Wednesday, March 23, 2011

Good Advice Lasts a Lifetime

The tile of the first short story, “Good Advice is Rarer than Rubies,” sets the stage for Rushdie’s comment on the power of advice and how it defines our relationship to home. I have always considered advice to be a very transformative tool for how it so significantly affects us, leading us toward a particular path in life or away from another direction. It’s something we seem to always say we want, but are seldom pleased with finally receiving – sort of like finding out the answer to something we wish we never knew. Advice has the power to deepen our opinions about something, as well as cause us to reconsider something we once thought was permanent; to say advice was powerful would be an understatement.

For me, I have always identified advice with my Dad. When I think back to every important decision I have had to make or when I just wasn’t sure if my gut was telling me the truth, I have looked to my Dad. Recently, I find myself picking up the phone or e-mailing him more and more often as I search for jobs, consider interviews, and debate relocating cities. He’s my go-to for instant advice, be it for an additional suggestion or the occasional, “Well, I’ll have to think about it some more”…in other words, not so great idea. It wasn’t until I went away to college that I realized the influence his advice has had on my optimism and enthusiasm for exploring a new hobby or taking on a new challenge. In high school it was easy to just drop by his office adjacent to our family’s living room and casually ask him what he thought of my latest idea. Now more than just a room away, I sometimes have to be my own “advice.” Rather than rely on him for every bit of guidance, I imagine myself sitting in his black swivel chair and thinking to myself, “What would Dad say?” The countless pep talks, discussions, and occasional debates between the two of us have become a part of my thought process and my perception of what it feels to be at home. Home is where my Dad’s voice is and the comfort of knowing he just “gets” me.

This is not to say, however, that my dad’s advice was always spot-on, let alone what I always initially gone looking for. It’s very likely that for every time I have been extremely grateful for his words of wisdom, I have resented his ability to so significantly affect my thoughts.
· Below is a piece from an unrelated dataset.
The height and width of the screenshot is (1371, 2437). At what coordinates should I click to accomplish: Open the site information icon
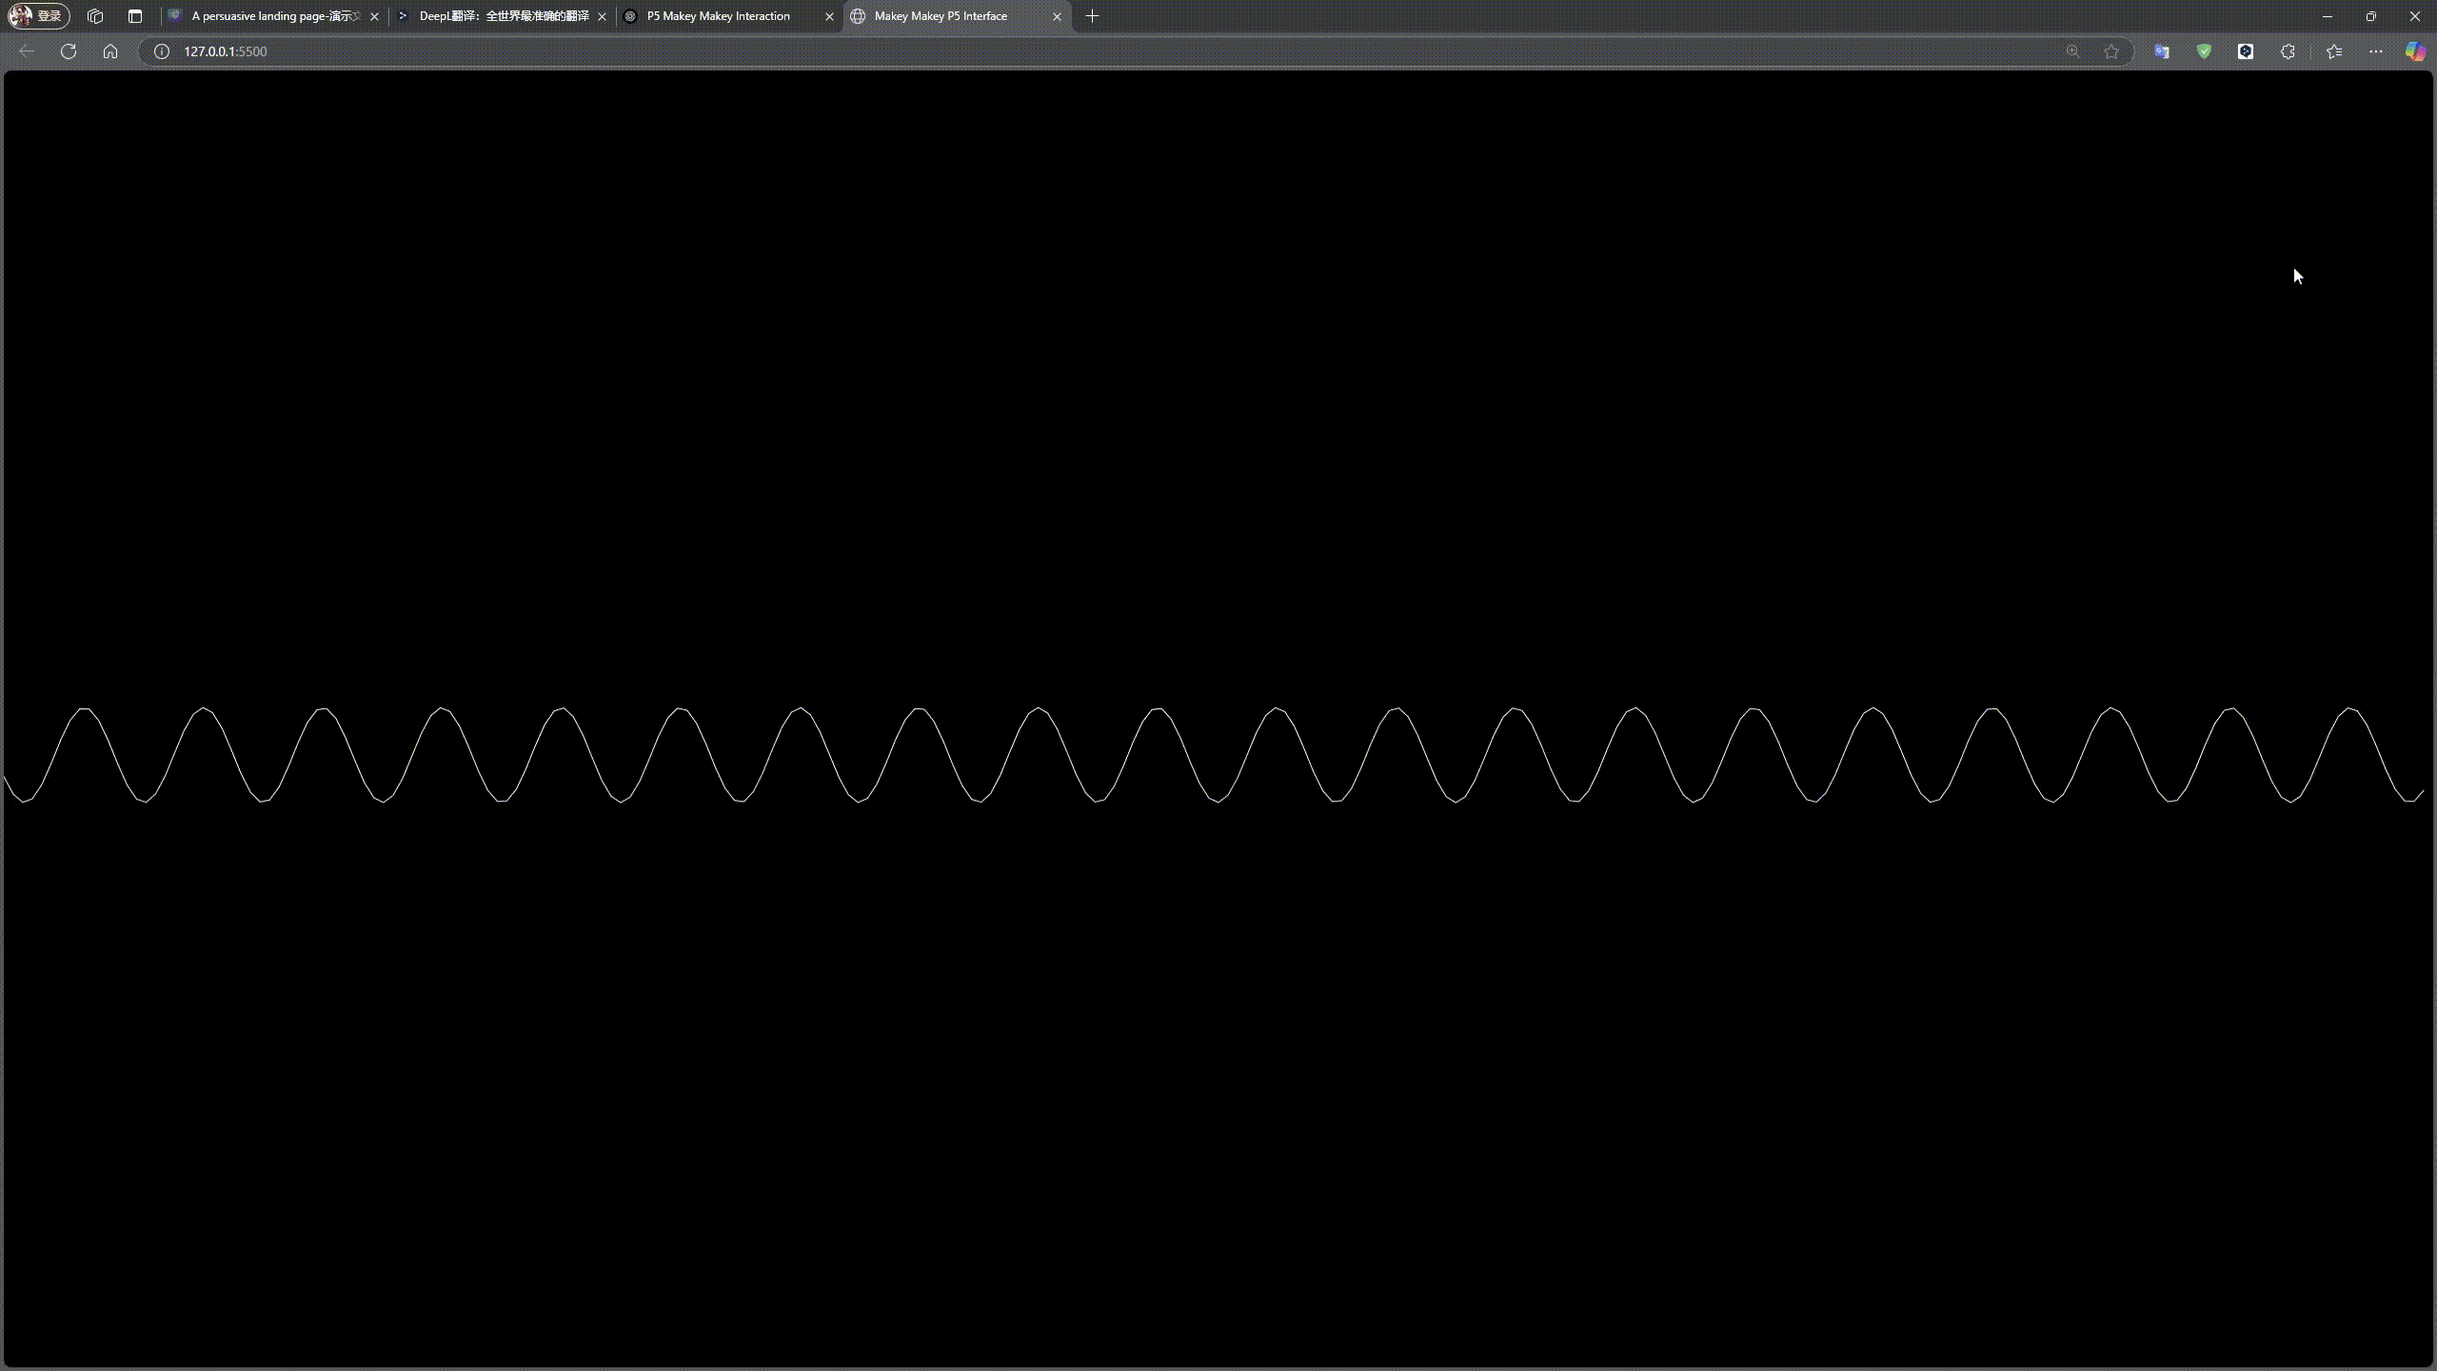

Rushdie, too, acknowledges this “hypocritical” nature of advice when Miss Rehana turns the tables on Muhammad Ali and reminds him he may not know everything. Muhammad Ali insists he can help Miss Rehana by offering a fake passport, later lamenting to himself, “Old fool, the oldest fools are bewitched by the youngest girls” (11). He even promises her that he is doing what “I would not do for my own daughter,” creating this falsified document and “solving all your problems in one stroke” (11). Ali Muhammad thinks he is doing Miss Rehana a favor by creating her a new identity, suggesting he himself knows very little about her no cares to learn any more. He assumes he understands her story, insisting “parents act in our best interests,” when she shares with him her arranged marriage (14). In truth, however, he is looking at her from the surface, as just another face he can distort on a passport. Her identity means nothing to him until she offers a self of herself to him personally, in turn bestowing advice on him. Ironically, it is Miss Rehana who says about her fiancée, “I have his photo, but he is like a stranger to me” (14). Muhammad Ali also sees Miss Rehana’s face as a stranger, able to be altered with simple switch of identities.

It is not until Miss Rehana returns and reveals that their plan has failed does Muhammad Ali see her as someone beyond words on a passport. “I do not think you should be sad,” she tells him…Now I will go back to Lahore and my job” (15). “Her last smile,” Rushdie writes, “was the happiest thing he had ever seen in his long, hot, hard, unloving life” (16). Muhammad Ali realizes the significance of advice from a stranger, powerfully enough, as Rushdie suggests, to shape the rest of his life. Similar to the surprises my Dad’s advice always brings, Muhammad Ali is rewarded by another’s words that will last him a lifetime.